Seit einigen Wochen ziehen Neonazis wie Sebastian T. offensiv und vermehrt durch Kieze in Nordneukölln und verteilen rechte Propaganda in Form von Flugblättern und Aufklebern. »Sie sind gerade täglich unterwegs, werfen in die Briefkästen eine Mischung aus Parteiwerbung für den ›III. Weg‹, Corona-Leugner-Flyern und Beschimpfungen des Umfelds der ehemaligen Kollektivkneipe ›Syndikat‹«, sagt Kati Becker zu »nd«. Becker kennt die Neuköllner Neonazis wie Sebastian T. und Tilo P. schon lange. »Es ist das gleiche aktionsorientierte Spektrum, das sich früher in Kameradschaften organisiert und für die NPD interessiert hat«, erklärt die Projektleiterin vom Berliner Register, der Meldestelle zur Erfassung rechtsextremer und diskriminierender Vorfälle. Rechte Schmierereien und Brandanschläge, bei denen immer wieder Menschenleben bedroht sind, gingen seit Jahren auf ihr Konto, so Becker.

Die NPD ist bereits seit Längerem in der politischen Bedeutungslosigkeit versunken, also haben sich Neonazis wie Sebastian T. anderen Gruppierungen angeschlossen.
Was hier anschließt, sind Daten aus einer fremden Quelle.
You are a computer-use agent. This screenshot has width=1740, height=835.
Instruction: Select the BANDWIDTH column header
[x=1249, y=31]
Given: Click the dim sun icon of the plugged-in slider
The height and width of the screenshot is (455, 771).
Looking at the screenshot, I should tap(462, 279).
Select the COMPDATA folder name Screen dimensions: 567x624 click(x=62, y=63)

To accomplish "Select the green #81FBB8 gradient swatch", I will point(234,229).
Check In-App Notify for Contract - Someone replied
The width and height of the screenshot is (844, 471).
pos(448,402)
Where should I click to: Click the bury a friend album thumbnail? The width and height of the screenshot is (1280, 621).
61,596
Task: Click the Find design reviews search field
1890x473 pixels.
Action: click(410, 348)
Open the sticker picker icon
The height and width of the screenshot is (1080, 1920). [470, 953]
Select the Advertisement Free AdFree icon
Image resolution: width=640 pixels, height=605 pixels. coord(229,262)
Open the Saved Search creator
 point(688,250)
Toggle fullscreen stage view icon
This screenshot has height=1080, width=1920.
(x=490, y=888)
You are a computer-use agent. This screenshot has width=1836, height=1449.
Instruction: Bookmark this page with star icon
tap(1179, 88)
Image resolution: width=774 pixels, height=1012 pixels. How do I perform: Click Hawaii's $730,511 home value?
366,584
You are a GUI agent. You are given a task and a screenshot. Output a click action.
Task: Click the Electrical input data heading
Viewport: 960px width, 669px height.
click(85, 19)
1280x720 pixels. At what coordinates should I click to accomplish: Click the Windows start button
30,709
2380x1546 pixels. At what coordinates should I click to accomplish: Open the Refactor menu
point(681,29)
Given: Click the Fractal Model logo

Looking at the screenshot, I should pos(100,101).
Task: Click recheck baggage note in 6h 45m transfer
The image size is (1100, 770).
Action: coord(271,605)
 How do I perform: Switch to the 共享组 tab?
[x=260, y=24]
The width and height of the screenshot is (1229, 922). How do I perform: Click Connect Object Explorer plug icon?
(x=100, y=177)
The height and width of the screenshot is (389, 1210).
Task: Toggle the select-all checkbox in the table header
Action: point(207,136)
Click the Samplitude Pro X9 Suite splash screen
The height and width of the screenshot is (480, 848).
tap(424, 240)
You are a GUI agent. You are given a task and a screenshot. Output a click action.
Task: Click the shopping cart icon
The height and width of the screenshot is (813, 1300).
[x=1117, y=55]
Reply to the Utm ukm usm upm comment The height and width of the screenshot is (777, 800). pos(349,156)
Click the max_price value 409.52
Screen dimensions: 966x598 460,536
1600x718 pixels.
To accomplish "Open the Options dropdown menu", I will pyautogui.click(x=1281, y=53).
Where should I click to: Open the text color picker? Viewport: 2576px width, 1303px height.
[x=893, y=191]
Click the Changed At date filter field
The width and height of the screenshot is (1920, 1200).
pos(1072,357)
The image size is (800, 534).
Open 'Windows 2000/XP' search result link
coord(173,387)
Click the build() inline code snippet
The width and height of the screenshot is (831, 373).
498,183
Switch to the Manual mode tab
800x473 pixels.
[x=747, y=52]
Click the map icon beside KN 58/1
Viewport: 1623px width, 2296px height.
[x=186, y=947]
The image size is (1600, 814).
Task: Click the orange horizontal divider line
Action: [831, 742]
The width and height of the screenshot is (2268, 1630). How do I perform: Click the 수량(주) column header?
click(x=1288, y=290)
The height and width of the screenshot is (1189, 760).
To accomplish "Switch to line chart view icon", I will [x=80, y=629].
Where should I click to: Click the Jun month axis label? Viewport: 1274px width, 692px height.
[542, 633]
Zu »Der III. Weg« bestehe eine größere ideologische Verbindung als zur AfD, so Becker. Und Flugblätter verteilen sei legal, die Neuköllner Neonazis um T. könnten hierbei wie gewohnt auftreten, würden Menschen einschüchtern und ihnen auch Gewalt androhen. Bisher sei »Der III. Weg« vor allem in Spandau, Reinickendorf, Treptow-Köpenick und Lichtenberg aufgetaucht. »Dass sie gerade jetzt in dieser Zeit so vehement in Neukölln losziehen, ist natürlich eine Provokation«, meint Becker.

Der Neukölln-Komplex war am Montag auch Thema im Innenausschuss des Abgeordnetenhauses. Es könne nicht sein, dass die Tatverdächtigen und ihr Umfeld weiter aktiv seien und sich sicher fühlten, während ihre politischen Gegner*innen in Unsicherheit leben, monierte die Linke-Fraktionsvorsitzende Anne Helm, die selbst mehrfach von Neonazis bedroht wurde. »Die Staatsanwaltschaft arbeitet intensiv daran, eine Anklage zu erheben«, sagte Innensenator Andreas Geisel (SPD). Mit Blick auf den am Montag veröffentlichten Zwischenbericht der externen Sachverständigen, die den Neukölln-Komplex untersuchen, sagte Helm: »Die Wiederherstellung des Vertrauens in die Ermittlungsbehörden kann nur durch Aufklärung passieren, nicht durch Beschwichtigung.«

Polizeipräsidentin Barbara Slowik kündigte im Ausschuss die Einrichtung einer neuen Ermittlungsgruppe an, die Verbindungen von Polizist*innen zu rechtsextremen Kreisen und Straftaten untersuchen soll. Die Ermittlungsgruppe soll beim Landeskriminalamt angesiedelt sein und am 1. April ihre Arbeit beginnen. Laut Slowik soll sie »Kennverhältnisse, mögliche Zusammenhänge zwischen verschiedenen rechtsextremistischen Straftaten, die durch Polizisten begangen wurden« untersuchen. Damit hoffe die Polizei auch, das Fehlen eines entsprechenden Netzwerks innerhalb der Behörde »noch deutlicher« belegen zu können. Im Zusammenhang mit dem Neukölln-Komplex waren immer wieder mögliche Verstrickungen der Sicherheitsbehörden ins Tätermilieu publik geworden. Im vergangenen Jahr hatte die Polizei 24 Strafverfahren gegen Polizist*innen wegen rechtsextremistischer Vorfälle eingeleitet. Gleichzeitig laufen 47 Disziplinarverfahren wegen des Verdachts rechtsextremistischer oder rassistischer Äußerungen.